ЗАДАНИЯ ДЛЯ ВЫПОЛНЕНИЯ:
1. Ответьте по тексту о феномене на вопросы:
(a) Для чего говорящий собирается использовать флягу?
(b) Какая гипотеза, согласно тексту, лежит в основе всего здания?
(c) Что, по замечанию Огюста Конта, окутывало бы Землю, находись она немного ближе к Солнцу?
2. Перепишите из текста о феномене без изменений отрезок от слов «В самом общем» до слов «отношению к другому?» включительно.

ФРАГМЕНТ СТРАНИЦЫ:
───
Феномен
Предположим, однако, что знаменитый феноменологический куб является флягой, и я собираюсь использовать эту флягу для перевозки вина в свой погреб. Для меня очень важно, чтобы эта фляга не была бы, подобно «переживаемому кубу», только «единством смысла», предполагаемым или предвосхищаемым через серию «видов», последовательно открывающихся моему взгляду. Эта фляга одновременно имела бы свои шесть граней лишь по окончании бесконечной работы по верификации, а «предельная идея» фляги мне совершенно ни к чему. Мне нужна завершенная фляга, и никто не допустил бы, чтобы торговец скобяным товаром продал ему феноменологическую флягу, незавершенную и ускользающую всеми сторонами. Опыт же фляги, которой я пользуюсь, столь же неопровержим, как и опыт феноменолога, ограничивающегося лишь восприятием фляги: это опыт фляги, данной одновременно со всеми своими гранями. Точно также дорога, в восприятии феноменолога, есть «перспективное бытие», берега которого сближаются и соединяются где-то вдали, но дорога, по которой он ведет свою машину, к счастью, таковым не является. Почему же восприятие есть особое отношение к вещи?
В самом общем виде речь идет о том, чтобы узнать, должна ли феноменология быть вопросом по поводу феномена, либо она означает лишь способ отвергнуть определенные вопросы как «лишенные смысла», ибо «противоречащие гипотезе». Мерло-Понти совершенно открыто избирает второй путь, по крайней мере, в период написания «Феноменологии восприятия»75. Гипотеза, на которой покоится все здание, сводится к тому, что «быть» значит «быть для меня». Феномен, изучаемый феноменологом, означает, таким образом, «быть для меня», «появляться передо мной». Но что в этом отношении означает «Я»? Быть может, смысл «Я» придает феномен? Или «Я» определяет феномен? Кто из них двоих будет выступать в качестве определяющего по отношению к другому?
На самом деле феноменолог разделяет употребление слова «феномен» с позитивистом. Последний примет на вооружение требование «быть = быть для меня», но увидит в этом требовании правило своего дискурса. Для него феноменальность совпадает с относительностью факта, наблюдаемого наблюдателем. Только то, что можно наблюдать, способно дать место утверждению, все остальное — «догадки» или «спекуляции». Конечно же, нужно еще определить условия того, что будет воспринято как «наблюдение»: характеристики свидетелей, процедуры записи, различные аппараты и т.д. Ничто из этого не интересует вещь саму по себе, и позитивист и не утверждает, что правила, которые он устанавливает для самого себя, затрагивают вещь. Огюст Конт замечал, что если бы Земля находилась немного ближе к Солнцу, ее бы окутывал постоянный туман: неба не было бы видно, следовательно, астрономия, родившаяся раньше других наук, не могла бы возникнуть. Небо было бы не наблюдаемым, но от этого оно не перестало бы существовать. Позитивист, таким образом, различает «в-се- бе» и «для нас». Феноменолог же не допускает никакого «в-себе», поскольку первым его действием является не редукция к наблюдаемому, но редукция к смыслу. Если для нас и должно существовать ненаблюдаемое, то необходимо указать опыт, в котором сознание ощущает то, что для него предстает в качестве ненаблюдаемого, без этого мы не узнаем, о чем говорим. И следовательно, ненаблюдаемое подвергается большой опасности быть временно ненаблюдаемым, быть наблюдаемым завтра или в ином месте. Если только, конечно, оно не является частью тени, неотделимой от опыта как опыта незавершенного: ненаблюдаемое могло бы быть иным названием неисчерпаемого будущего наблюдения.
───
ЗАПИСИ ДАННЫХ:

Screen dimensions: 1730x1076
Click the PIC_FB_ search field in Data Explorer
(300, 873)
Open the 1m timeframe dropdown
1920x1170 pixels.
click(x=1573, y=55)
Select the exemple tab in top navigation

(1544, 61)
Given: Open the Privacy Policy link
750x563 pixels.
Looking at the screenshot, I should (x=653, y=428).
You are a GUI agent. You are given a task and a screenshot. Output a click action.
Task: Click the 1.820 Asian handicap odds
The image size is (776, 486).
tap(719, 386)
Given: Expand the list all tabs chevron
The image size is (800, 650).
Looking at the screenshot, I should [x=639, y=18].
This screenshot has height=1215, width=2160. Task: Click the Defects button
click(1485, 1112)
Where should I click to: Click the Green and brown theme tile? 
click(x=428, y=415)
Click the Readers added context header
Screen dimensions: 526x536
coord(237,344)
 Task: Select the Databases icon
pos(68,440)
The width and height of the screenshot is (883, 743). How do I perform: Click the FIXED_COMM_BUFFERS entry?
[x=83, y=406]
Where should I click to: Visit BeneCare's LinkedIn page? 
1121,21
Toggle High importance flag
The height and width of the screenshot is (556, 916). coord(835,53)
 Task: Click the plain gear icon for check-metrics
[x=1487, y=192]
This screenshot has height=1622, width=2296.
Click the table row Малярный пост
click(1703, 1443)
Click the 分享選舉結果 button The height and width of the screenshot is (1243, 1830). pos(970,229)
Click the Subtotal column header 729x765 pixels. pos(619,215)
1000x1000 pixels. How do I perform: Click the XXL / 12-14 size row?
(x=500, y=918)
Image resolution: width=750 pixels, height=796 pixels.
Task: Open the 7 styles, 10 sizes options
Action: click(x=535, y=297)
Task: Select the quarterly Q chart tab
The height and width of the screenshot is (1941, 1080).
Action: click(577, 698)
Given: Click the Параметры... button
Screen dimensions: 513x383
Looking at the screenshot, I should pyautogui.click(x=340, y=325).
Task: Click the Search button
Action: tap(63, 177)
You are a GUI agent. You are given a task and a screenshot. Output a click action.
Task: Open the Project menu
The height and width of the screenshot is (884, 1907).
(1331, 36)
───
ОТВЕТЫ ПО ЗАДАНИЯМ:
1.
(a) Для перевозки вина в свой погреб.
(b) Гипотеза о том, что «быть» значит «быть для меня».
(c) Постоянный туман.

2.
В самом общем виде речь идет о том, чтобы узнать, должна ли феноменология быть вопросом по поводу феномена, либо она означает лишь способ отвергнуть определенные вопросы как «лишенные смысла», ибо «противоречащие гипотезе». Мерло-Понти совершенно открыто избирает второй путь, по крайней мере, в период написания «Феноменологии восприятия»75. Гипотеза, на которой покоится все здание, сводится к тому, что «быть» значит «быть для меня». Феномен, изучаемый феноменологом, означает, таким образом, «быть для меня», «появляться передо мной». Но что в этом отношении означает «Я»? Быть может, смысл «Я» придает феномен? Или «Я» определяет феномен? Кто из них двоих будет выступать в качестве определяющего по отношению к другому?